# [Task description]
For the records below, give the count of lines holding the word "right" and nothing more.

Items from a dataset
== Segment start ==

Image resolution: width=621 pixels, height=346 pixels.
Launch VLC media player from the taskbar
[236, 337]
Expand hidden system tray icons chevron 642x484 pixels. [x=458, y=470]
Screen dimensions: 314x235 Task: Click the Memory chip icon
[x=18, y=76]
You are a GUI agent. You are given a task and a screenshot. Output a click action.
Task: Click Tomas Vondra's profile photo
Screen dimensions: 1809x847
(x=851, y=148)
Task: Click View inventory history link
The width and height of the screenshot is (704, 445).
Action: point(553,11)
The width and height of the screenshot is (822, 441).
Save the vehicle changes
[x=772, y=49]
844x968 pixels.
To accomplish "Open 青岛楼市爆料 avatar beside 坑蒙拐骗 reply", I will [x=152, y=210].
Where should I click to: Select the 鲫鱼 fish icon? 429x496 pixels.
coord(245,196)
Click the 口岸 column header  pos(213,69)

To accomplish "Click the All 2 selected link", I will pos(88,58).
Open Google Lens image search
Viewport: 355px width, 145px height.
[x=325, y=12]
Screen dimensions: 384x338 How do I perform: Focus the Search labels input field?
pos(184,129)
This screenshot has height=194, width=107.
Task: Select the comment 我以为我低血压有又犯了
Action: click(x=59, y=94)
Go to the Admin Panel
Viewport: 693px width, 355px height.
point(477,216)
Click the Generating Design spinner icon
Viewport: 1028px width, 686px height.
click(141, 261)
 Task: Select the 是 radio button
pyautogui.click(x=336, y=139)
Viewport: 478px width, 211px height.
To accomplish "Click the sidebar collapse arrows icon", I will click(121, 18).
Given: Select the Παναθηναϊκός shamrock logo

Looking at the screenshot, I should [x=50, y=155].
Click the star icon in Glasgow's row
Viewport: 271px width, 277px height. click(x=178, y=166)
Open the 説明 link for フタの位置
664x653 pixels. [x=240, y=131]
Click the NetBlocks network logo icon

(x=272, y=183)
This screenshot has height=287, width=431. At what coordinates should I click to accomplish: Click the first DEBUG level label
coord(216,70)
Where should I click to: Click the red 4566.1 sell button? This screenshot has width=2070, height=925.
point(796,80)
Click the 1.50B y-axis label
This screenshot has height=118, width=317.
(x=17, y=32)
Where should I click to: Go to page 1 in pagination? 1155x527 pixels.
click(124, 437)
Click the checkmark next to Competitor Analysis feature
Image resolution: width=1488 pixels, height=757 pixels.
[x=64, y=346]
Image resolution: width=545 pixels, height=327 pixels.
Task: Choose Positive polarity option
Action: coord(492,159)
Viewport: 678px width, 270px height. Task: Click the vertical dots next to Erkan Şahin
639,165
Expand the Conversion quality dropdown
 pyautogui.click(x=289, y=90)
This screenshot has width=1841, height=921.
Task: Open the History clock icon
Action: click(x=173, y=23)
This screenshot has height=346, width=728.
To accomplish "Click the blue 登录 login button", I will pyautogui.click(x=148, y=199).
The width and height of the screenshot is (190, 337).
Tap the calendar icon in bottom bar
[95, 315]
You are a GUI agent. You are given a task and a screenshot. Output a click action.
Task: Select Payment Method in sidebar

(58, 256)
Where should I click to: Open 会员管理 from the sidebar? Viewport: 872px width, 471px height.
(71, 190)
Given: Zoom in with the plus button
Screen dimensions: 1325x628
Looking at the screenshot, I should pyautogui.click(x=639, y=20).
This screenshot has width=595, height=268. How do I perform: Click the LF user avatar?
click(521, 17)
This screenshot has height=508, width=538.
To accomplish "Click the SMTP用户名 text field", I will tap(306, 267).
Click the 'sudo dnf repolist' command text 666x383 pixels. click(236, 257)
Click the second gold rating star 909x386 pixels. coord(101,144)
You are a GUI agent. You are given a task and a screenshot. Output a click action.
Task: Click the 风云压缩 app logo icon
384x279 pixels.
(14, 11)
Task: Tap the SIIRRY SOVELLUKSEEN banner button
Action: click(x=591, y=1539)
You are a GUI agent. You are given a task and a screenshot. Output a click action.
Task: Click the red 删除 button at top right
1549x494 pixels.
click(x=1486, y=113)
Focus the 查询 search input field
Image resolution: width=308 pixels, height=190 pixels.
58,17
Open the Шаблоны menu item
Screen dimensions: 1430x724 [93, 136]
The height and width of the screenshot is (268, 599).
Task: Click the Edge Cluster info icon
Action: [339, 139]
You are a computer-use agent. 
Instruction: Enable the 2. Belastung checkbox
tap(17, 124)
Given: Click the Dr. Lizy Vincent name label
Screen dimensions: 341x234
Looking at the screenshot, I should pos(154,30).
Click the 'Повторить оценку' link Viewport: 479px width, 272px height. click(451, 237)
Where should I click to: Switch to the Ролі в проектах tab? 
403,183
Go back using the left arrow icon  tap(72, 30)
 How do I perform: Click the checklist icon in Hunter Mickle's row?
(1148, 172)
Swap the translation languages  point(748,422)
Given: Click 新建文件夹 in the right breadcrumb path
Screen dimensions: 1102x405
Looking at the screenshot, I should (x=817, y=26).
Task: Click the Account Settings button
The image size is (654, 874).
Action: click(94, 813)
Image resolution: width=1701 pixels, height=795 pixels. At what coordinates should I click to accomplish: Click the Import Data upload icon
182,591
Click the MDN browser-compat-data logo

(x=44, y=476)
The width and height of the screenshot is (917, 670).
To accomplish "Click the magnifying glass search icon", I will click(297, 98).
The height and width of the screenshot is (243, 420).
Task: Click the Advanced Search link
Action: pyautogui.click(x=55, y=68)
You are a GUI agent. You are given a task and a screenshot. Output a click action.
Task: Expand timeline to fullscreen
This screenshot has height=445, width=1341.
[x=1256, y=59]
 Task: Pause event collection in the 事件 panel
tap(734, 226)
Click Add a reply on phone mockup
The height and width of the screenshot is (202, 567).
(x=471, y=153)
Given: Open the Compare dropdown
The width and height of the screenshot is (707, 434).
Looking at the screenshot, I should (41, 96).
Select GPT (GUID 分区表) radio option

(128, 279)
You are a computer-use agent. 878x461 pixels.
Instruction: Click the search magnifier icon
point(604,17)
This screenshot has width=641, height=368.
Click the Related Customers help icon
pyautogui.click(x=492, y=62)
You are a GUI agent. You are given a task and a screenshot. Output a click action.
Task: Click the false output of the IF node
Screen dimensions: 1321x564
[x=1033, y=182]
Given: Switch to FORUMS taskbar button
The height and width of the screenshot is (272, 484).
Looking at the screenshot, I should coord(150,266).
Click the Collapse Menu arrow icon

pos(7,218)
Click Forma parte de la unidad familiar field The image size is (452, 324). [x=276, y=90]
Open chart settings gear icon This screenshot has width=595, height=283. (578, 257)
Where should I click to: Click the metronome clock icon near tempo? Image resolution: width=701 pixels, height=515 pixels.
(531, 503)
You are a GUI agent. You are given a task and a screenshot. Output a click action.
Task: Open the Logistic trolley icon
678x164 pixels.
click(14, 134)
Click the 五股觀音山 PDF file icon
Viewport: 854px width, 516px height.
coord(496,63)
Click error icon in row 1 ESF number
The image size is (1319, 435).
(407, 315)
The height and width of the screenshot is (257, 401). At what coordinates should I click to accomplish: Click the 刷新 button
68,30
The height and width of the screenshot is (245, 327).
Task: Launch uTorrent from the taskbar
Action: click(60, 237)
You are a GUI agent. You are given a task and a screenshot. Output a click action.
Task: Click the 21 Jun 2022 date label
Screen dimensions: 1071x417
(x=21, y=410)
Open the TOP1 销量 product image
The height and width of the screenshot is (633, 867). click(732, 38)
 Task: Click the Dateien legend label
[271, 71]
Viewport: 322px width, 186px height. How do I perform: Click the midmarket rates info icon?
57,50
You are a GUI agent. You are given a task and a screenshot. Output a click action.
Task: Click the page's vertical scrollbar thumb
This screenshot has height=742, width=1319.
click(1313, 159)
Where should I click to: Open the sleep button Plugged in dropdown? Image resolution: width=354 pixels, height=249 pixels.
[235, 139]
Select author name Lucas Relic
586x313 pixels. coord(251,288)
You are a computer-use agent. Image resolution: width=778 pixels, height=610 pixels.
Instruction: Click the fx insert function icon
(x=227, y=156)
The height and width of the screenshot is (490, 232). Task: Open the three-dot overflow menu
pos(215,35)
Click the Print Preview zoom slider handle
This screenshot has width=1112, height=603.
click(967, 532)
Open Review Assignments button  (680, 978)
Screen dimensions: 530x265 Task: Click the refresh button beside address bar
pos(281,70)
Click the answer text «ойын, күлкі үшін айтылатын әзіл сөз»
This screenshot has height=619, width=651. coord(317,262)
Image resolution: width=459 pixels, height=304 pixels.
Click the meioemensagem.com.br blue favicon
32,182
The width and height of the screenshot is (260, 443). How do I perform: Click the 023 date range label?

== Segment end ==

# [Answer to this task]
2